After the toxic load is decreased, the body has greater
latitude to concentrate upon the healing process.
A professional, who understands the
detoxification process, best implements a fast. Many
practitioners prefer a juice fast to a water fast,
believing the juices expedite the process of detoxification
and impose less stress upon the individual. (It is
recommended that juices be diluted with distilled
water). The nervous system is, particularly, vulnerable
to the release of fat-soluble toxins.
Some individuals who fast report
being energized, but usually this occurs after repeated
short fasts have eliminated many of the toxins and
the internal milieu is cleaner.
The initial fasting experience, in
a toxic individual, most often produces a feeling
of fatigue, as the body does battle with the poisons.

**Exercise aim:**
Answer these questions about the fasting text:
1. What kind of fast do many practitioners prefer to a water fast?
2. What should juices be diluted with?
3. What feeling does the initial fasting experience most often produce in a toxic individual?

**Recorded data:**

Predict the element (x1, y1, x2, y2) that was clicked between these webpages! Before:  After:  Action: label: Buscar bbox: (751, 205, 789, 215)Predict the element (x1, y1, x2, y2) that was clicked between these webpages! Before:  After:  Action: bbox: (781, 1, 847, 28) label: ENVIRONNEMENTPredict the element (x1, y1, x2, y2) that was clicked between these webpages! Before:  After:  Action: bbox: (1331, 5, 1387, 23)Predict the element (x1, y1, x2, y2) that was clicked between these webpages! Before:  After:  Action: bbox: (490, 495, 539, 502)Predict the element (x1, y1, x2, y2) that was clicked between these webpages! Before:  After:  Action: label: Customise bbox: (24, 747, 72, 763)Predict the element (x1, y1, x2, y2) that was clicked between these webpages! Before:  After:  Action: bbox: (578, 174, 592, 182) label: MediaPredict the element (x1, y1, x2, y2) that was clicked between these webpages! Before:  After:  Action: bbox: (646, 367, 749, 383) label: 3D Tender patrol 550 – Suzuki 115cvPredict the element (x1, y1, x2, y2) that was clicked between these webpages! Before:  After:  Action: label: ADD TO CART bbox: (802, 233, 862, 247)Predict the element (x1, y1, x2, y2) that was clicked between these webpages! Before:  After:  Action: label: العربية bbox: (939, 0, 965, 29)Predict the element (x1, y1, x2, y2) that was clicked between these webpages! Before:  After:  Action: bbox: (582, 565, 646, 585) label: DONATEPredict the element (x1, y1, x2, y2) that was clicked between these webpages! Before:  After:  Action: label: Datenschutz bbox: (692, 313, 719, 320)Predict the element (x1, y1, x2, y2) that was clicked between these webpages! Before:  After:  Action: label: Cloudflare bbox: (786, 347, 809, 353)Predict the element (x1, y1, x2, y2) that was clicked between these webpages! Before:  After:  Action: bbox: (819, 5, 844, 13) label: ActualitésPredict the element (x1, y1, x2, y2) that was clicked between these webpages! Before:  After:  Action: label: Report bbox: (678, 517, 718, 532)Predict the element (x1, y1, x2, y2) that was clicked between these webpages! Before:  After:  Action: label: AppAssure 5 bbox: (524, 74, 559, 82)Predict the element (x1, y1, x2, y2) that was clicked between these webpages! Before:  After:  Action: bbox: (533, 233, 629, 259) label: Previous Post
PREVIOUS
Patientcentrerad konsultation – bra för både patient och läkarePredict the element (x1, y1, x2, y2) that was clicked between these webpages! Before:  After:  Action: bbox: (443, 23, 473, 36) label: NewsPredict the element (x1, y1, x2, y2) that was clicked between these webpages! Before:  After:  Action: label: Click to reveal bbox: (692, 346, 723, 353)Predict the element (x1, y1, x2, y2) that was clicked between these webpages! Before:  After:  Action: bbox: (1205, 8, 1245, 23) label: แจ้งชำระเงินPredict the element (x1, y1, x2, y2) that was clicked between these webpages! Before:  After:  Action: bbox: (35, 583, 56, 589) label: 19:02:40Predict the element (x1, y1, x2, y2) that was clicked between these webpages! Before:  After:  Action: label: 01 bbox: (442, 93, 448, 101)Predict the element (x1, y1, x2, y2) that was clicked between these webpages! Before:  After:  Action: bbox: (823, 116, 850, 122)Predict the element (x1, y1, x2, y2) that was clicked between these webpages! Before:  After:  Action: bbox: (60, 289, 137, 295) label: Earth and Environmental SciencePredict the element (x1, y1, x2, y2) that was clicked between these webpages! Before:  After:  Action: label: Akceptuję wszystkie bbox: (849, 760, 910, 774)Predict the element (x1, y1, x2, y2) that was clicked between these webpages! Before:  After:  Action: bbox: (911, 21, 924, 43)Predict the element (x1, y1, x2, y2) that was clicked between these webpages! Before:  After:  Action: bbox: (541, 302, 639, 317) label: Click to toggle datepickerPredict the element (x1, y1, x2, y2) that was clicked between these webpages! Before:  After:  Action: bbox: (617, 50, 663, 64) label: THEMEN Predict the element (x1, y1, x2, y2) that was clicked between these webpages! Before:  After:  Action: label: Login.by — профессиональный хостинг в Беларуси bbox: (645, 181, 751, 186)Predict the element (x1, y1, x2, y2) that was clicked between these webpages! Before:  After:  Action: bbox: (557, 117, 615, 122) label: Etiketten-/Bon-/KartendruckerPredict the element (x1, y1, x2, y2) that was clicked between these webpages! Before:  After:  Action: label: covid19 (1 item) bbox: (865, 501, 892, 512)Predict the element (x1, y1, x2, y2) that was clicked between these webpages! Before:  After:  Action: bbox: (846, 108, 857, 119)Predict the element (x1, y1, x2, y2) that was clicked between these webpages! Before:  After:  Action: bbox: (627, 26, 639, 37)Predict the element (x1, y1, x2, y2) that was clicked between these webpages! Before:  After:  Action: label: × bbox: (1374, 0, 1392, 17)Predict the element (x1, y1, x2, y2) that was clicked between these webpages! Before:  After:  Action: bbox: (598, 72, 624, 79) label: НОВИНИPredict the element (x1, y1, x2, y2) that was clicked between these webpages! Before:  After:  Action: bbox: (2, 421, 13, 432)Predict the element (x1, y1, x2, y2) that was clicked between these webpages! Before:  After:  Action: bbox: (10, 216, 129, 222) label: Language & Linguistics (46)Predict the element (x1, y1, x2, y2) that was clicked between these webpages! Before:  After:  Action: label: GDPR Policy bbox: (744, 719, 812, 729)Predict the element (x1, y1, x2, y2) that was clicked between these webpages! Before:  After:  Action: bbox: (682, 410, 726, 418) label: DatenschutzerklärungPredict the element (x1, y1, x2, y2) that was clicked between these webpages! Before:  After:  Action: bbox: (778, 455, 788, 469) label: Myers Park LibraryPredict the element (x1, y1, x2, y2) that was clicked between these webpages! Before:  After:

**Reply:**
1. A juice fast.
2. Distilled water.
3. Fatigue.